UNPUBLISHED
UNITED STATES COURT OF APPEALS
FOR THE FOURTH CIRCUIT
No. 11-4485
UNITED STATES OF AMERICA,
Plaintiff - Appellee,
v.
ROBIN SNIPES PERRY,
Defendant - Appellant.
Appeal from the United States District Court for the Middle
District of North Carolina, at Greensboro. William L. Osteen,
Jr., District Judge. (1:10-cr-00032-WO-1)
Submitted: April 30, 2012 Decided: May 3, 2012
Before KEENAN, WYNN, and FLOYD, Circuit Judges.
Affirmed by unpublished per curiam opinion.
C. Scott Holmes, BROCK, PAYNE & MEECE, PA, Durham, North
Carolina, for Appellant. Ripley Rand, Acting United States
Attorney, Frank J. Chut, Jr., Assistant United States Attorney,
Greensboro, North Carolina, for Appellee.

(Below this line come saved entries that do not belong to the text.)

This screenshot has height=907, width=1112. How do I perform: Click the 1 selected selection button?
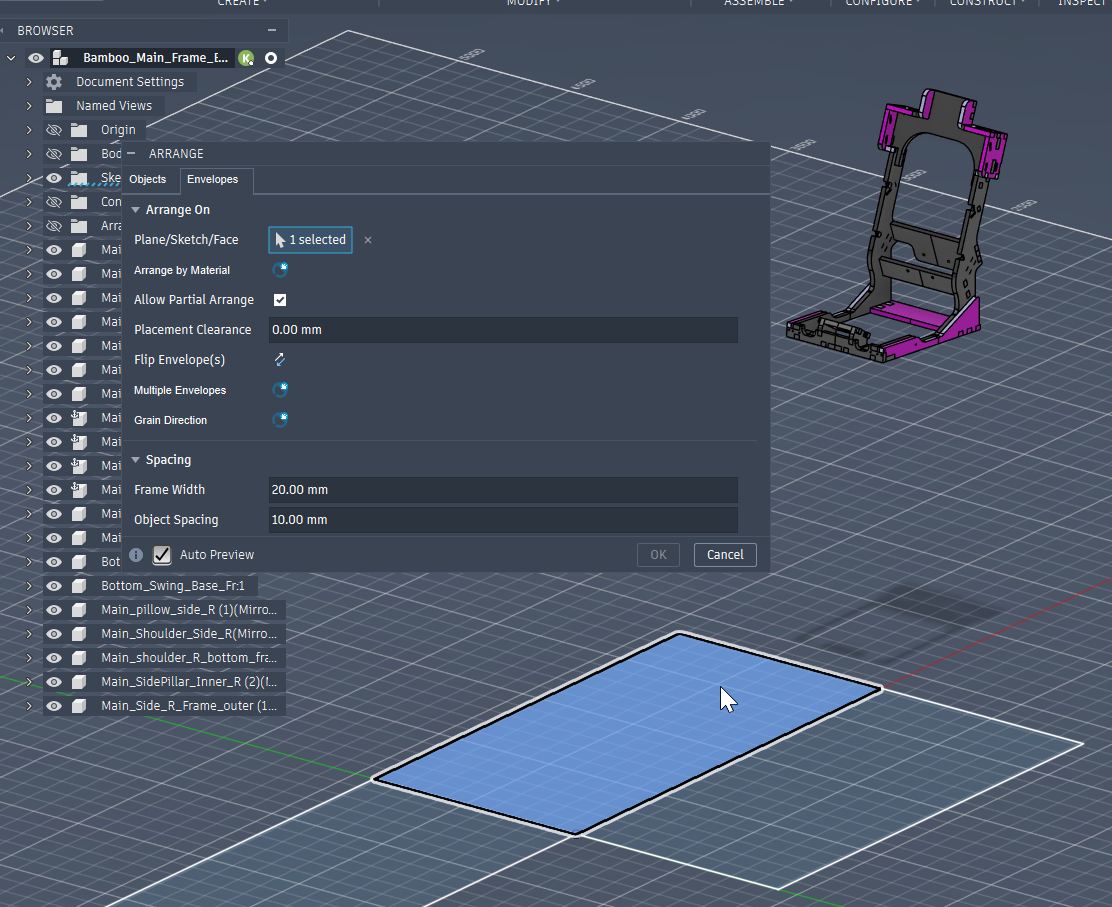coord(310,240)
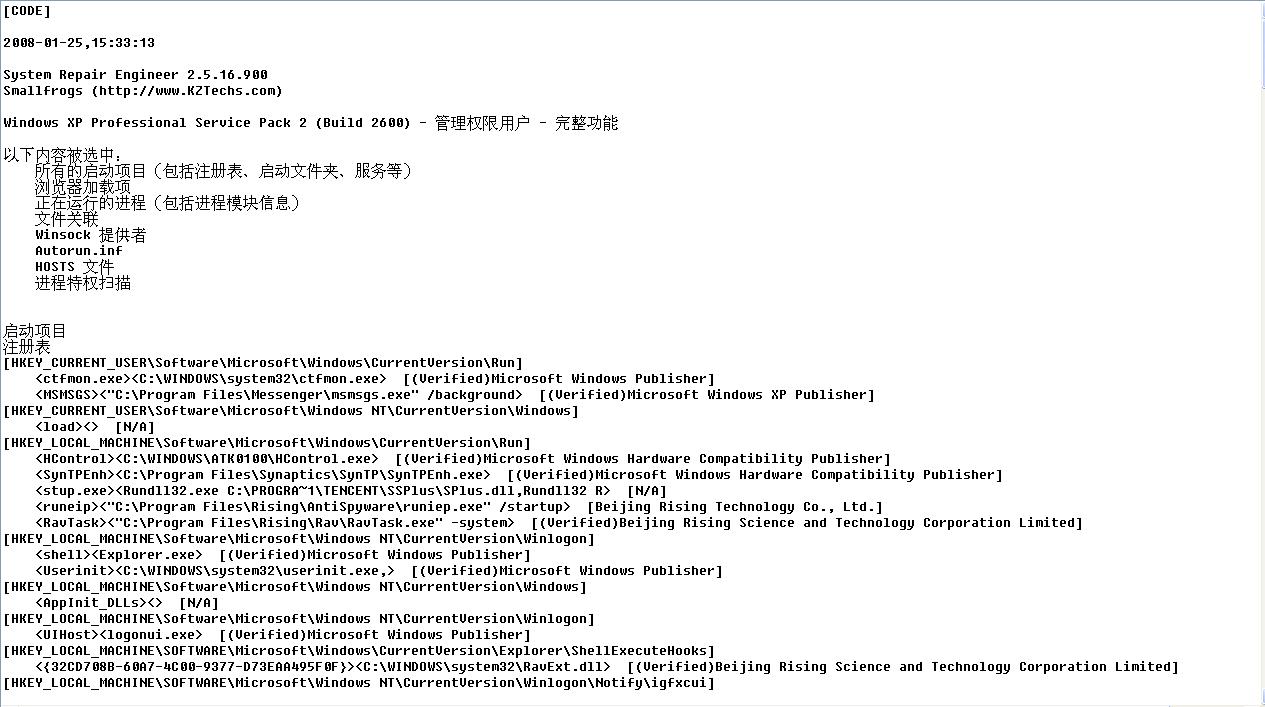Click the Userinit userinit.exe entry
This screenshot has width=1265, height=707.
pyautogui.click(x=379, y=571)
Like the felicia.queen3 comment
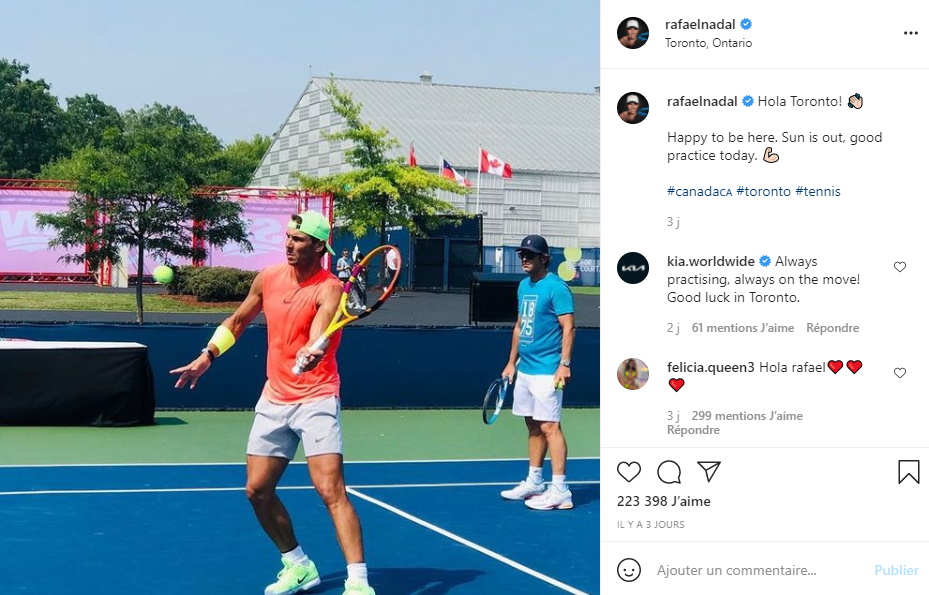The width and height of the screenshot is (929, 595). (x=900, y=373)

Unpublished opinions are not binding precedent in this circuit.
PER CURIAM:
Robin Snipes Perry appeals her jury conviction on four
counts of mail fraud, in violation of 18 U.S.C.A. § 1341 (West
2000 & Supp. 2011), based on her alleged scheme to defraud her
employer, Becton, Dickinson & Company (“BDC”). On appeal, Perry
argues that the district court erred in denying her Federal Rule
of Criminal Procedure 29 motion for acquittal, abused its
discretion in denying her pretrial motion in limine, and abused
its discretion in admitting a prior consistent statement.

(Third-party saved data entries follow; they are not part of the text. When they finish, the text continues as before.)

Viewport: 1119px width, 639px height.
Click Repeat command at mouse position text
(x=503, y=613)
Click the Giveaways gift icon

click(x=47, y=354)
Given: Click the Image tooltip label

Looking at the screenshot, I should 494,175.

Finding no error, we affirm.
Perry finds fault with the district court’s denial of
her motion in limine and admission of a prior consistent
statement. Perry’s motion in limine sought to exclude evidence
under Federal Rule of Evidence 404(b). Rule 404(b), however,
applies only to evidence of extrinsic acts, not evidence of
those acts that are intrinsic to the charged offenses. United
States v. Basham, 561 F.3d 302, 326 (4th Cir. 2009). Upon
review, we conclude that the district court did not abuse its
discretion in finding that the evidence of Perry’s uncharged
conduct was intrinsic to the charged offenses or in denying the
motion in limine. See United States v. Hornsby, 666 F.3d 296,
309 (4th Cir. 2012) (providing standard of review).
Turning to the remaining evidentiary issue, we
conclude that the district court did not abuse its discretion in
2
admitting a witness’ prior consistent statement to rebut the
implication on cross-examination that he fabricated his trial
testimony. See Fed. R. Evid. 801(d)(1)(B); United States v.

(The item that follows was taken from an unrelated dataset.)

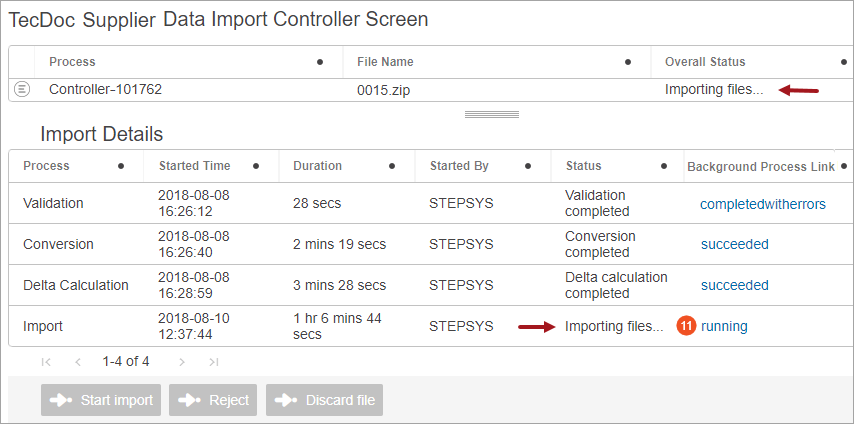Open the Controller-101762 row menu icon
This screenshot has height=424, width=854.
click(x=22, y=89)
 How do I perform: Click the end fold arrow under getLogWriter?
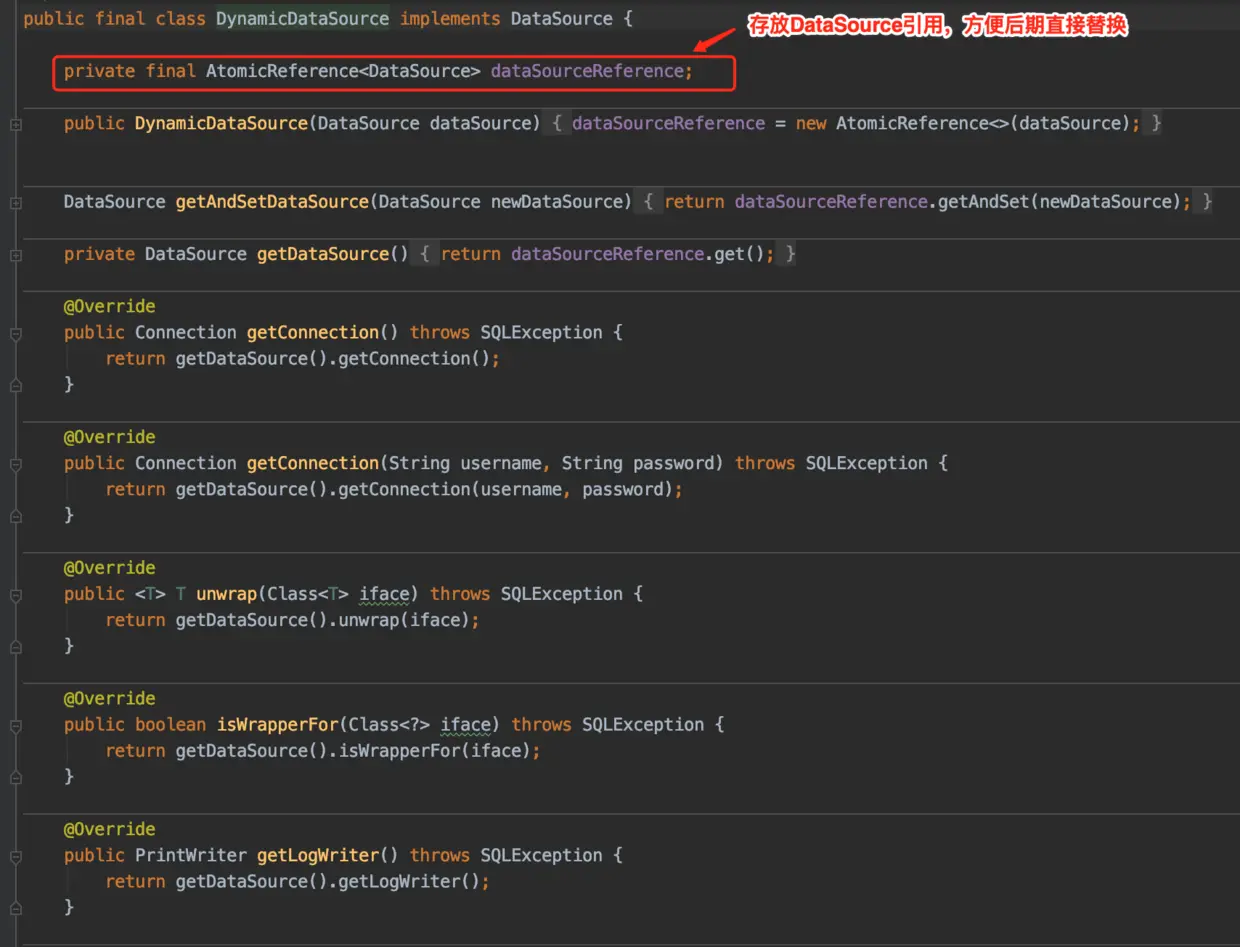click(14, 906)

Johnson, 617 F.3d 286, 292 (4th Cir. 2010) (providing standard
of review).
Finally, Perry challenges the denial of her motion for
acquittal. We review de novo the district court’s denial of a
Rule 29 motion. United States v. Perkins, 470 F.3d 150, 160
(4th Cir. 2006). A jury verdict must be upheld “if there is
substantial evidence, viewed in the light most favorable to the
Government, to support it.” Id. “[S]ubstantial evidence is
evidence that a reasonable finder of fact could accept as
adequate and sufficient to support a conclusion of a defendant’s
guilt beyond a reasonable doubt.” Id. (internal quotation marks
omitted). We consider both circumstantial and direct evidence,
drawing all reasonable inferences from such evidence in the
government’s favor. United States v. Harvey, 532 F.3d 326, 333
(4th Cir. 2008). However, “[w]e may not weigh the evidence or
review the credibility of the witnesses [because] [t]hose
functions are reserved for the jury.” United States v. Wilson,
118 F.3d 228, 234 (4th Cir. 1997) (internal citation omitted).
Viewed in the light most favorable to the government, we
conclude that the government presented sufficient evidence from
which the jury could conclude that Perry committed mail fraud.
3
See United States v. Godwin, 272 F.3d 659, 666 (4th Cir. 2001)
(providing elements of mail fraud); see also Neder v. United
States, 527 U.S. 1, 25 (1999) (stating that scheme to defraud
must involve material misrepresentation). Thus, the district
court did not err in denying the Rule 29 motion.
Accordingly, we affirm the district court’s judgment.
We dispense with oral argument because the facts and legal
contentions are adequately presented in the materials before the
Court and argument would not aid the decisional process.